The small group are those who believe the nMP is a practical workstation design. You are a minority of a minority, a slice of the small group who buy Apple Xeon workstations.

Predictably, you resort to the "Apple pays smart people gobs of money so they know best" argument. If only that were true...

You've got it wrong. He was talking about the xMac that people around here love to talk about, thinking Apple is ignoring a huge potential market. Obviously Apple disagrees and chances are they have a little more insider knowledge that backs up their beliefs. And don't pigeonhole me as some Apple zealot. I'm neither strongly pro nor strongly negative new Mac Pro. I always just wanted an upgraded tower. But that's gone for good.
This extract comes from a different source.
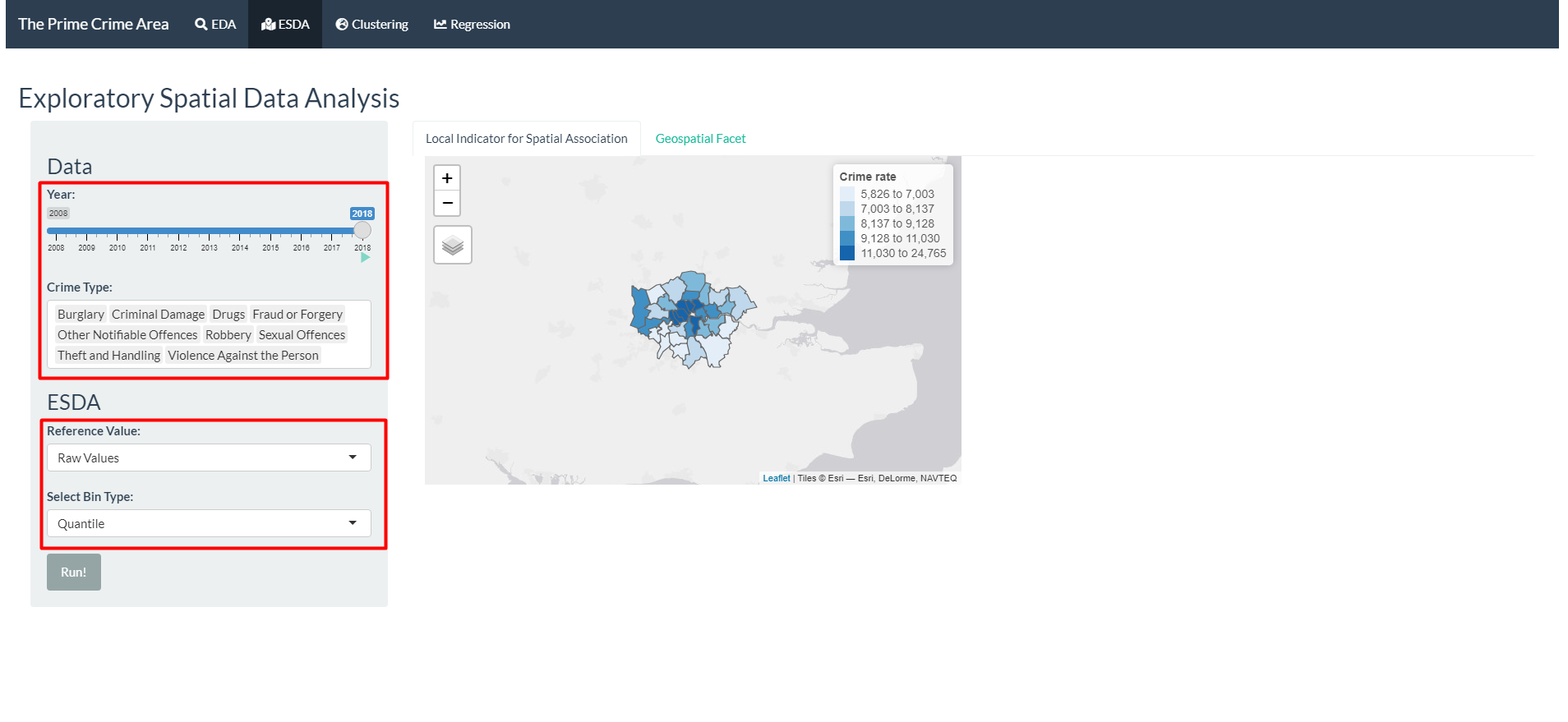Click the Run! button
The height and width of the screenshot is (722, 1568).
coord(74,572)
To simply brush off the fact that Apple has a pretty decent track record, does employ a lot of smart people, and is an extremely successful company is just flat out ignorant.
 
I'm not buying a new Mac Pro because Apple abandoned me. Why do I want to spend 20K on a Mac, monitor, peripherals and tax - only to run FCPX 'optimized'? Obviously that's an oversimplification but I got a freight train in my 12 core MP stuffed full of SSD's, RAM and CUDA cards. NO ONE is using FCPX anymore, including me. I'm chewing up 4K like baby food so until standards or delivery requirements change, I don't need anything else from Apple.

I WOULD buy one in a heartbeat if they released FCP8 (FCS4) that was just the old software but with faster rendering - and showed some love for the pro market. As it stands I see no need to make that large an investment in a company that clearly doesn't care about my needs.

I so Agree
We did the same thing for our Video guys
FCPX is way to basic and too limited
Why build something for someone that people do not like to use ?
 
To me it sounds like the main speed improvement is for GPU processing. Size wise, it would be nicer than my 2008.

On the other hand, I've upgraded mine through the years. SSD. Additional RAM. For MY usage, which doesn't target the strengths of the new MP, it wouldn't be worth it for me.

If mine died, I would just consider seeing about building a nice hackintosh. It would allow me to reuse the better parts, such as eSata card, SSD drives, monitors, keyboard. Just in a smaller case than my MP.